Nuxeo: Les brevets augmentent nos coûts de 30 à 50%, pour le seul bénéfice de nos concurrents américains
Stéfane Fermigier est CEO/PDG de Nuxeo:
Stéfane Fermigier
CEO/PDG de Nuxeo
A Nuxeo, nous développons en partenariat avec d'autres entreprises européennes ou non-européennes, des logiciels de classe mondiale dans le domaine des solutions de Gestion de Contenus en entreprise (progiciels de gestion intégrés) - Enterprise Content Management (ECM); un domaine habituellement dominé par des compagnies américaines comme Documentum, OpenText, IBM ou Microsoft. Ces companies possèdent une certaine quantité de brevets qui peuvent ou non couvrir le champ d'application de nos logiciels, et qui peuvent ou non être de "faux" brevets, c'est à dire des brevets invalidés par l'antériorité de l'art.

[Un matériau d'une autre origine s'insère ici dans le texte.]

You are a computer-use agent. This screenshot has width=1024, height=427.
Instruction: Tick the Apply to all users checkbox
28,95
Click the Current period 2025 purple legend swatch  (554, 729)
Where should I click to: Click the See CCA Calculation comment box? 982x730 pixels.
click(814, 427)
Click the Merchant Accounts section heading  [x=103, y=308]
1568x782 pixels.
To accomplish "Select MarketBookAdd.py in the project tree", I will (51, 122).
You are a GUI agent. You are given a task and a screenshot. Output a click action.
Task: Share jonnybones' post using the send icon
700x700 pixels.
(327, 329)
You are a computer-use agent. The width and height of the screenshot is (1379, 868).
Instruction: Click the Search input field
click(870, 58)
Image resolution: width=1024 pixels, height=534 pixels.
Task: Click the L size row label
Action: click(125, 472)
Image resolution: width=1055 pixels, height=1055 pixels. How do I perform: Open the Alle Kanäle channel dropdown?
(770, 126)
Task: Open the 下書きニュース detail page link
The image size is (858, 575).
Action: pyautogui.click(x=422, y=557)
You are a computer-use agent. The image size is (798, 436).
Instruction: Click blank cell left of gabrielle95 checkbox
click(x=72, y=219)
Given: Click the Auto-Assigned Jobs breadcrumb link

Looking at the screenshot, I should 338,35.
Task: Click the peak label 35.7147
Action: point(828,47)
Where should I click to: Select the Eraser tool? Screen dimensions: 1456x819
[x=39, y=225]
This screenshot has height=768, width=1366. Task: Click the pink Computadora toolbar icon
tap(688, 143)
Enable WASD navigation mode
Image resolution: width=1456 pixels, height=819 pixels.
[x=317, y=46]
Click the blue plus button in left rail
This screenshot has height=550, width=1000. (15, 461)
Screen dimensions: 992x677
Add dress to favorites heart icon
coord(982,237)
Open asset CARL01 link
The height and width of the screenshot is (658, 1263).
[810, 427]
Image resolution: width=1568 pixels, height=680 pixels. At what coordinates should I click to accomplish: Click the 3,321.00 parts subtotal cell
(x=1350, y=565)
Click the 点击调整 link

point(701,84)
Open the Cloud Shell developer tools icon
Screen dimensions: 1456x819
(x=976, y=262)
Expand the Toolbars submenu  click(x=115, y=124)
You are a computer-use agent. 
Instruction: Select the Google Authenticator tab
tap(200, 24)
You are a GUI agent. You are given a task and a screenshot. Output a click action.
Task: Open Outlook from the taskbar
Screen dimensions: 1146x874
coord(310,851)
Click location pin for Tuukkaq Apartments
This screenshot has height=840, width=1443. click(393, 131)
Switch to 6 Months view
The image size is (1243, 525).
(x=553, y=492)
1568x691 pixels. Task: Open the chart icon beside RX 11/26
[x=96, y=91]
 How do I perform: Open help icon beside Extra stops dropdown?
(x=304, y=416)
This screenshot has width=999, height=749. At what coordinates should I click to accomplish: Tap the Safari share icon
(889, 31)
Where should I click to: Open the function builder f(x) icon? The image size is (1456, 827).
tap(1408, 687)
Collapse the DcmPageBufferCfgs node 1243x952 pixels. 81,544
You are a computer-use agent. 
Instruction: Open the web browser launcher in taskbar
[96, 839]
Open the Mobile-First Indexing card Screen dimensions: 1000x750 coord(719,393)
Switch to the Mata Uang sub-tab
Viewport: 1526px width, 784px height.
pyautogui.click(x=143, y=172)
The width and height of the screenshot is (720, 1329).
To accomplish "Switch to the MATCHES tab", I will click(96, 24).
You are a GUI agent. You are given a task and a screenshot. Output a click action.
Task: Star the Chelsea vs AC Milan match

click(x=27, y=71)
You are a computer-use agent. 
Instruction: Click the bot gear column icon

En cherchant à connaître les brevets que nous pourrions violer et tenter de trouver la preuve de l'antériorité nous perdrions tellement de temps et d'honoraires en experts, que cela nous empêcherait probablement de rester innovants et prendrait beaucoup d'énergie sur les projets de nos clients.
Sur notre dernier projet, nous avons calculé que les vérifications, audit et honoraires d'assurance pour couvrir les risques légaux reviennent à augmenter nos coûts de 30 à 50%, sans aucun bénéfice en terme de valeur ajoutée pour nos clients.
Aussi, si les compagnies américaines ont le droit d'étendre leur brevets logiciels au territoire européen, puisque nous gagnons les parts de marché à leurs frais, nous sommes presque certains qu'ils vont utiliser leur portefeuille de brevets pour tenter de regagner leur position.
Nous sommes certains aussi que notre situation n'est pas une exception, mais plutôt le cas général, et toutes les entreprises européennes de logiciel ont beaucoup à perdre si la Directive sur les brevets logiciels est adoptée à son stade actuel.